Exact transcription of the records is required.

• **PROVIDED ENTRIES**:
Segment Open
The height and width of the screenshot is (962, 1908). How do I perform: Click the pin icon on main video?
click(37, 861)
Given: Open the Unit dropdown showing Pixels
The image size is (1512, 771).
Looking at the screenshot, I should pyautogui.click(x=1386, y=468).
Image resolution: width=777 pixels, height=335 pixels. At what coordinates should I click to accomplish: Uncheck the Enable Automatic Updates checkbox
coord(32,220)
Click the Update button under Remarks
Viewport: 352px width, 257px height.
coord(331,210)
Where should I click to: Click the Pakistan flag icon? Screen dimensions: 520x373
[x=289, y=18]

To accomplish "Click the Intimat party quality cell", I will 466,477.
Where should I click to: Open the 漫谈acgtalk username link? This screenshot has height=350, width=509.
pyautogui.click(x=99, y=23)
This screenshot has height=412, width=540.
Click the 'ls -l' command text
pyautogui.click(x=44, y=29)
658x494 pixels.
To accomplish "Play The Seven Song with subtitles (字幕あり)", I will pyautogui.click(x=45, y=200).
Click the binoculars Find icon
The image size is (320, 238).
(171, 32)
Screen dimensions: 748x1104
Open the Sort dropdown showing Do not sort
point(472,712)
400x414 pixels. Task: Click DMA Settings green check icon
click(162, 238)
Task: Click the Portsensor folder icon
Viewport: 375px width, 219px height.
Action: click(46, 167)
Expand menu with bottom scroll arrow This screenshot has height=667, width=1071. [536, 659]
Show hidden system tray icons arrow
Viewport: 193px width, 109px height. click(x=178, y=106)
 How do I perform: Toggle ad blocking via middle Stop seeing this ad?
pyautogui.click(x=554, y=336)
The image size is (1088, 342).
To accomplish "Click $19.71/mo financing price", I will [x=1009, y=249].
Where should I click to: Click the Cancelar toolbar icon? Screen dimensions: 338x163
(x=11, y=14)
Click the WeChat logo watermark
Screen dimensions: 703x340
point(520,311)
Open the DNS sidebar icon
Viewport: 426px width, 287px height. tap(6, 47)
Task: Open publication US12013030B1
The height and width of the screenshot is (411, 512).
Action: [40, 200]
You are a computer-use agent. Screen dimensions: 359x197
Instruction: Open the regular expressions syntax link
Segment Closed
• **RESULT BELOW**:
The height and width of the screenshot is (962, 1908). How do I perform: Click the pin icon on main video?
click(37, 861)
Given: Open the Unit dropdown showing Pixels
The image size is (1512, 771).
Looking at the screenshot, I should pyautogui.click(x=1386, y=468).
Image resolution: width=777 pixels, height=335 pixels. At what coordinates should I click to accomplish: Uncheck the Enable Automatic Updates checkbox
coord(32,220)
Click the Update button under Remarks
Viewport: 352px width, 257px height.
coord(331,210)
Where should I click to: Click the Pakistan flag icon? Screen dimensions: 520x373
[x=289, y=18]

To accomplish "Click the Intimat party quality cell", I will 466,477.
Where should I click to: Open the 漫谈acgtalk username link? This screenshot has height=350, width=509.
pyautogui.click(x=99, y=23)
This screenshot has height=412, width=540.
Click the 'ls -l' command text
pyautogui.click(x=44, y=29)
658x494 pixels.
To accomplish "Play The Seven Song with subtitles (字幕あり)", I will pyautogui.click(x=45, y=200).
Click the binoculars Find icon
The image size is (320, 238).
(171, 32)
Screen dimensions: 748x1104
Open the Sort dropdown showing Do not sort
point(472,712)
400x414 pixels. Task: Click DMA Settings green check icon
click(162, 238)
Task: Click the Portsensor folder icon
Viewport: 375px width, 219px height.
Action: click(46, 167)
Expand menu with bottom scroll arrow This screenshot has height=667, width=1071. [536, 659]
Show hidden system tray icons arrow
Viewport: 193px width, 109px height. click(x=178, y=106)
 How do I perform: Toggle ad blocking via middle Stop seeing this ad?
pyautogui.click(x=554, y=336)
The image size is (1088, 342).
To accomplish "Click $19.71/mo financing price", I will [x=1009, y=249].
Where should I click to: Click the Cancelar toolbar icon? Screen dimensions: 338x163
(x=11, y=14)
Click the WeChat logo watermark
Screen dimensions: 703x340
point(520,311)
Open the DNS sidebar icon
Viewport: 426px width, 287px height. tap(6, 47)
Task: Open publication US12013030B1
The height and width of the screenshot is (411, 512).
Action: [40, 200]
You are a computer-use agent. Screen dimensions: 359x197
Instruction: Open the regular expressions syntax link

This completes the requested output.